_BRIEF_: Return the line that contains "Task: Click the Duplex value Full" plus every line after it to the end of the entries below, exactly as given, and stop there.

# # # # # # #

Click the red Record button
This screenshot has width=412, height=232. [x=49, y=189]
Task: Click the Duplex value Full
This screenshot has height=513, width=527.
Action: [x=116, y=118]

# # # # # # #

_OUTPUT OF THE TASK_:
Task: Click the Duplex value Full
This screenshot has height=513, width=527.
Action: [x=116, y=118]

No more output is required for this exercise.